Prelude: Aggressively Happy was written to serve as a “high octane,” aggressive opener to concerts. Programmatically, this piece represents people who are so immersed in their own happiness that they seem to emit joy like sunlight wherever they go. We all know of people like this in our own lives, but I am lucky enough to spend most of my time with someone who is exactly this type of person. My wife, Caitlin Clayson, positively radiates joy and happiness wherever she happens to find herself on any particular day. Throughout my many years knowing Caitlin, I have seen her put aside her own problems again and again for the sake of helping others, and do it with a smile on her face. She is truly my biggest inspiration, and this piece is dedicated to her.

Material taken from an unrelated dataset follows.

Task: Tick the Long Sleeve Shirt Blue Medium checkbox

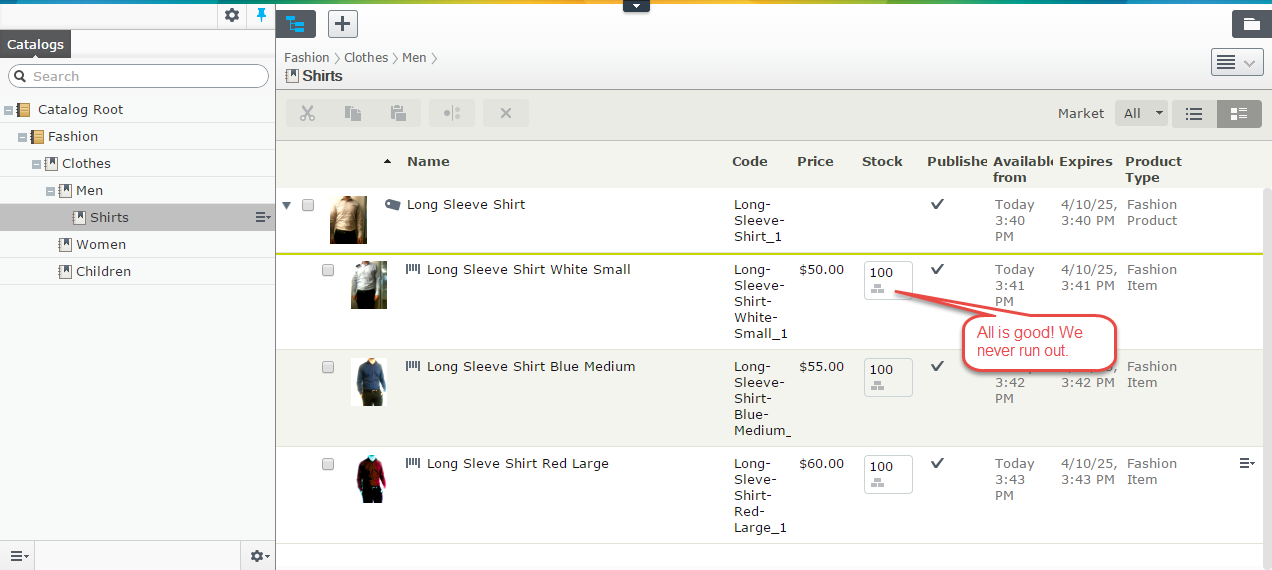Action: [328, 367]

Aria: Amidst the Anguish is a piece for 5.0-octave marimba that I wrote to serve as a change of pace in recitals. There is nothing happy in this piece, but instead a musical portrayal of a person who struggles with extreme depression after the loss of a loved one. Someone who feels that they struggle just to exist—whose life seems merely to pass them by day by day with no real meaning. It is a portrayal of the pain and emptiness that the death of a loved one brings. The piece is very slow and often seems to wander around the same thematic material while having no particular end goal in mind. This effect expresses the endless hopelessness and “living in a loop” that grief and depression can bring. Like the sudden loss of loved ones, this piece offers very little solace or resolution, only the sad and terrible realization that a piece of your life is now gone forever and you will never be quite the same. It is dedicated to Crystal Kelley and her family. Crystal was killed in a car accident only a few months after her 16th birthday. Though her memory lives on, the holes that her death left in her family’s hearts can never truly be filled.

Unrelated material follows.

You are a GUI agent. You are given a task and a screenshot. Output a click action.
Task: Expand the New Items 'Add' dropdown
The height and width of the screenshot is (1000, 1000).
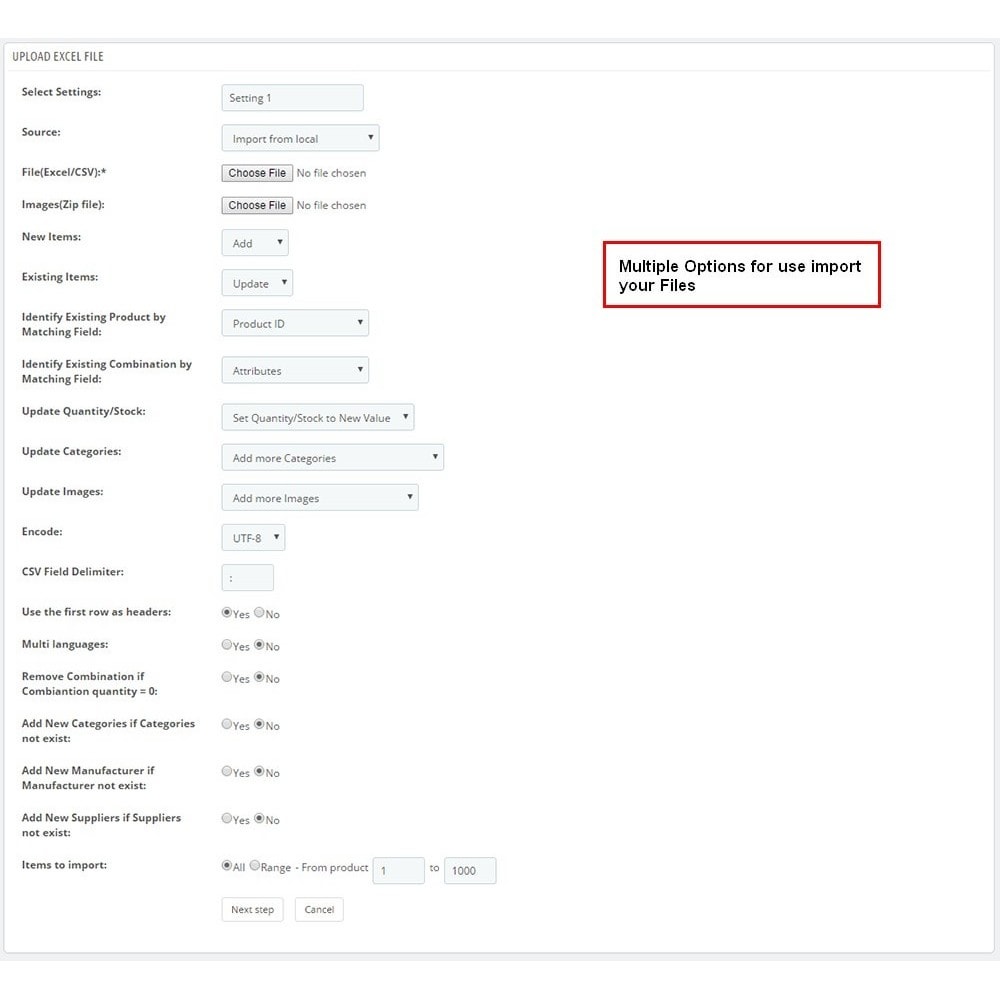[254, 243]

Fantasy: Soar! is an easy to intermediate solo for 4.0-octave marimba. I wanted to write an attainable challenge for younger players while still being fun to play and to listen to. Its duration is slightly under 5 minutes, which makes it a great choice for recital programs, festivals, and jury examinations. Soar begins with a joyful, spirited theme in A Major, with a melody presented over an ostinato. It then transitions to a second theme in a slow and lyrical chorale, giving performers plenty of opportunity for dynamic and lyrical expression. Finally, the piece returns to the original theme, at first lifted to E Major before modulating back to A major for a buoyant, energetic finish. The bright, fluid melodies make it an enjoyable piece to learn and perform, while also serving as a good technique builder for younger players. Soar includes utilization of single independent strokes, double vertical strokes, double lateral strokes, multi-manual playing, and traditional rolls. It is my hope that this piece helps marimbists “soar” to new heights in their playing!